POTUS Tweets Like a Blog Commenter
— Donald J. Trump (@realDonaldTrump) March 3, 2017
It reminded me of some of the comments I have seen on this blog over the years, and especially some I have seen very recently. This is basically a deflection (Look! THEY did it too!). But, it is almost always a lame example. There is a difference (to state the obvious) to a US Senator being at a public event with the Russian President and the current storm around Sessions.
To make a quick list:
1) It is not common for a foreign ambassador to meet with a US Senator (although, I will allow that the meeting itself really isn’t the problem).
2) Sessions was asked, under oath, a question that should have resulted in a a clear answer about his encounters with the Russian ambassador.
3) Context matters. First, the general context is one of ongoing allegations and concerns that the Russian government sought to influence the presidential campaign. Second, one Trump administration official set a record for brevity in his office over this very issue.
So no, Mr.
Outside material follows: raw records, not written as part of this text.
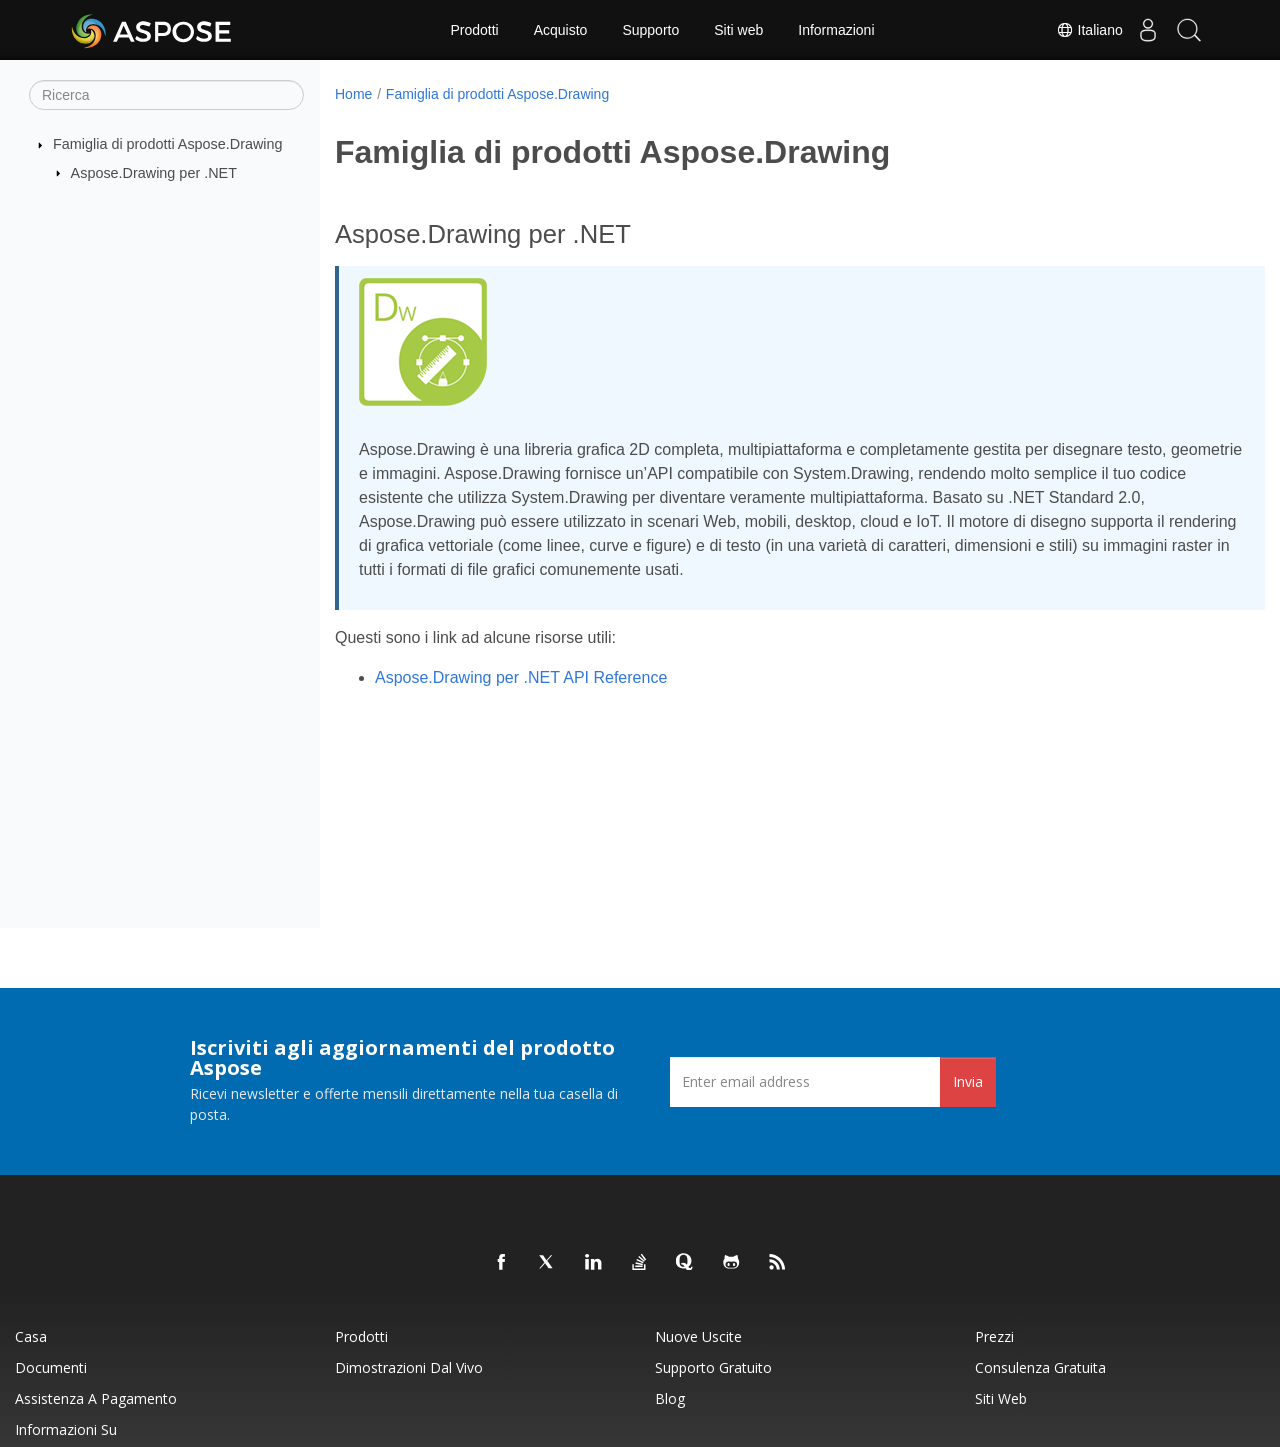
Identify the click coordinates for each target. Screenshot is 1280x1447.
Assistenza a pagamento (96, 1398)
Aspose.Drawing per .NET (154, 172)
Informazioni (836, 30)
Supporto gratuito (713, 1367)
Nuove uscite (698, 1336)
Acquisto (561, 30)
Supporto (650, 30)
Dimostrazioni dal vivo (409, 1367)
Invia (968, 1081)
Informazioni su (66, 1429)
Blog (670, 1398)
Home (353, 94)
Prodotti (474, 30)
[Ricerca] (166, 95)
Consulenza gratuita (1040, 1367)
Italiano (1071, 30)
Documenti (51, 1367)
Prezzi (994, 1336)
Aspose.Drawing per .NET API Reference (521, 677)
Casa (31, 1336)
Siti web (738, 30)
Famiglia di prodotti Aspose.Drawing (168, 144)
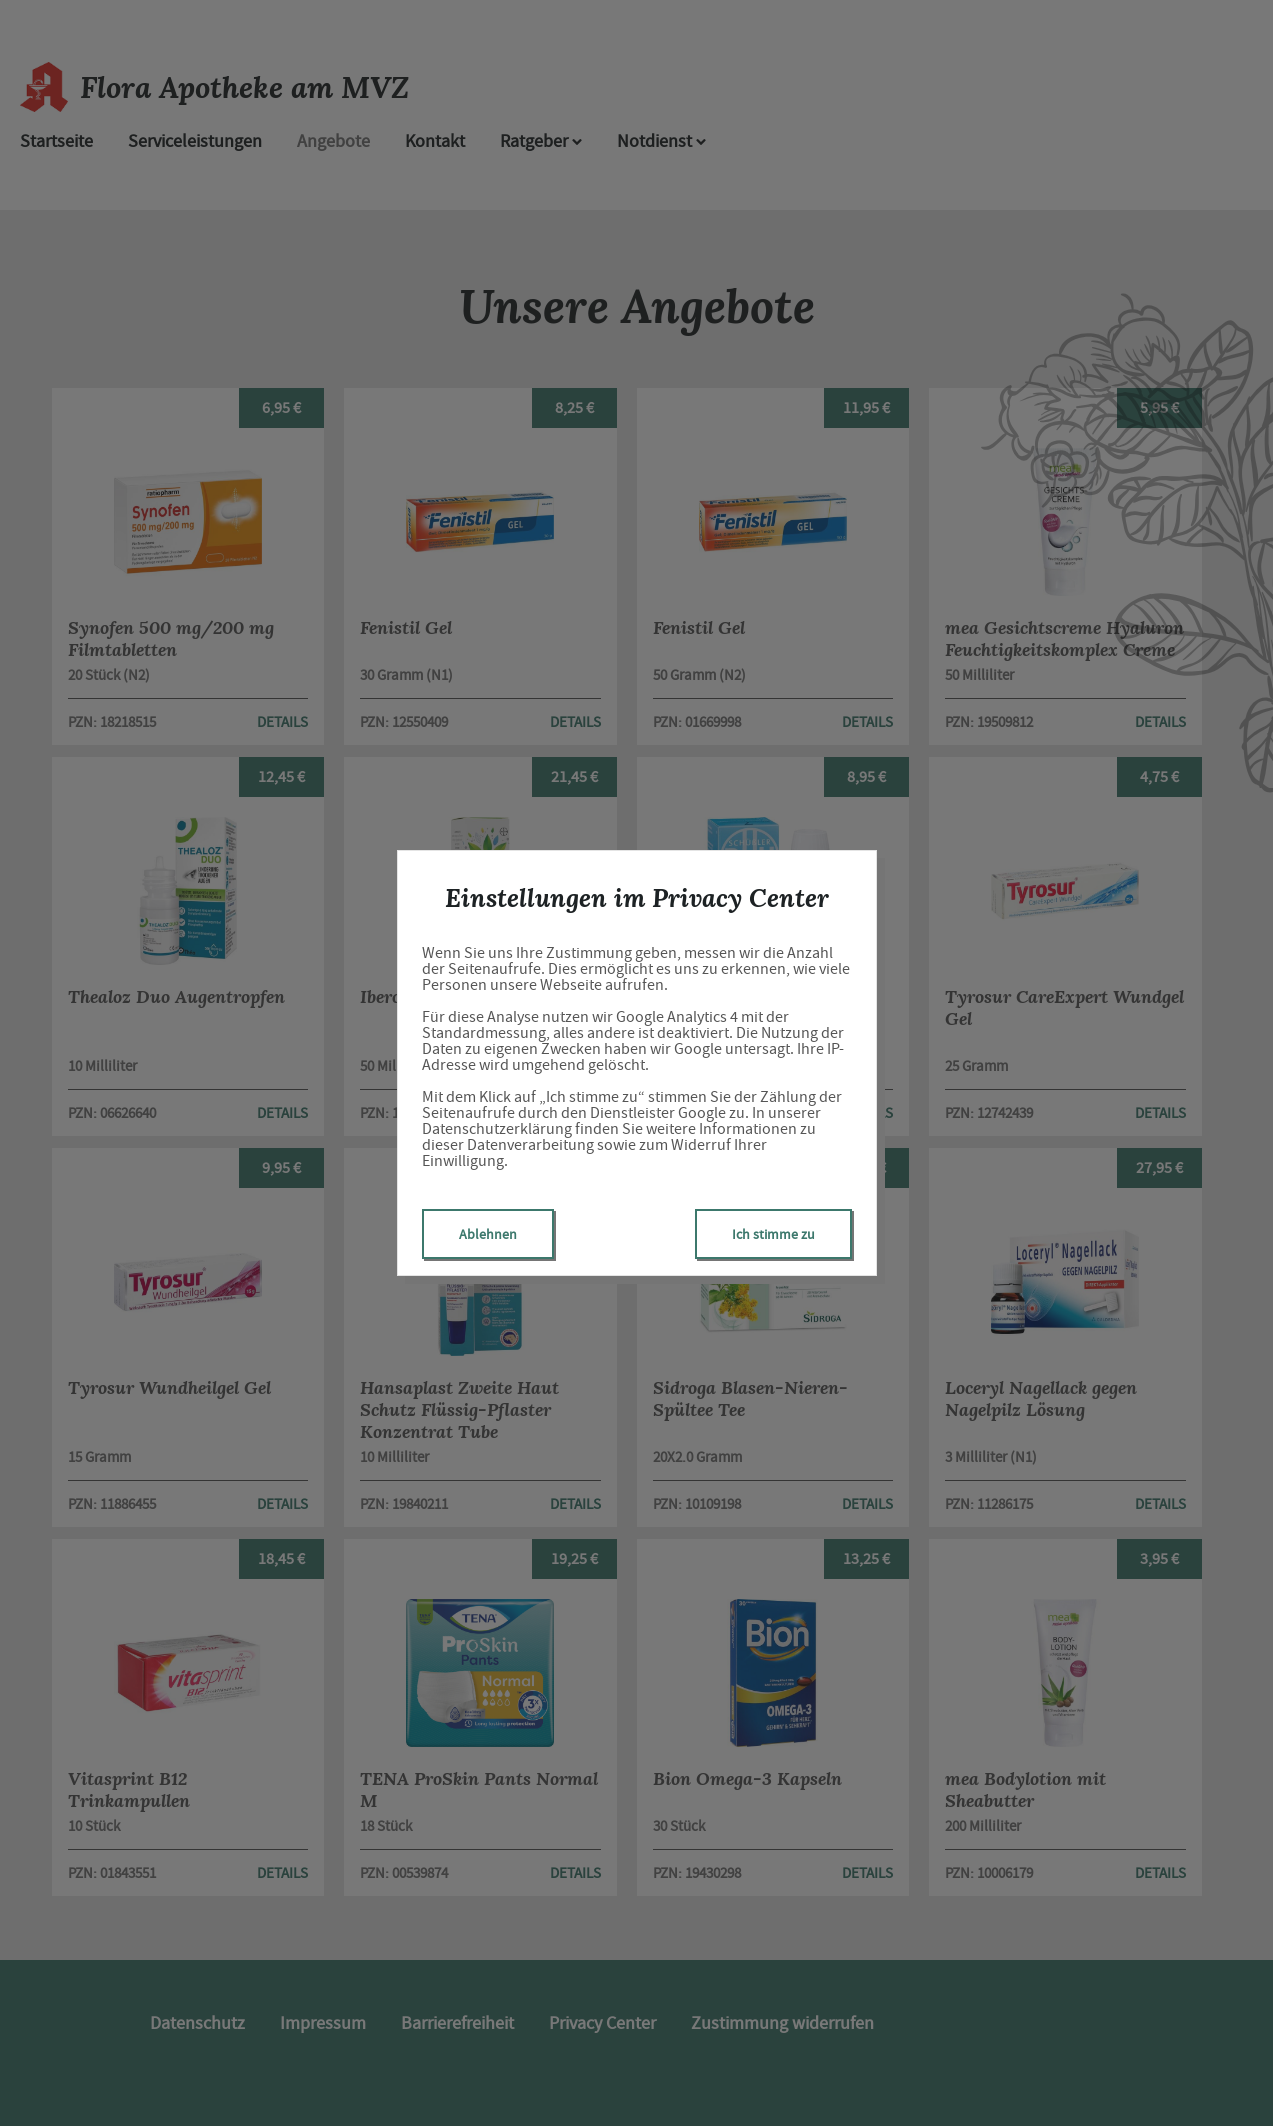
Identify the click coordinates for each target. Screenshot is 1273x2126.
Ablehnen (488, 1234)
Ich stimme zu (773, 1234)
President, the issue is not contact with the Russians. This should be obvious to all involved.
This is, in fact, another example of Trump deploying the tu quoque logical fallacy (i.e., the notion that charges of hypocrisy are some kind of defense). In other words, the notion that one can defend one’s actions by pointing out that someone else did it too. While this is a favorite among siblings (as any parent can attest), the reality is even if it is true that someone committed the same action in the past, it does not absolve a repeat of that action. To stick with the parental paradigm: two wrongs don’t make a right.
And, or course, the reality is that Schumer’s donut summit with Putin roughly a decade and a half ago is not the same thing as Sessions’ Russian encounters for reasons noted above. (And that statement is true even if it ends up the meetings themselves were innocuous).
Ultimately, this is a favorite of the president, and of people who either are a) guilty of a given allegation, and therefore have no real defense, and/or b) aren’t very good at making actual arguments.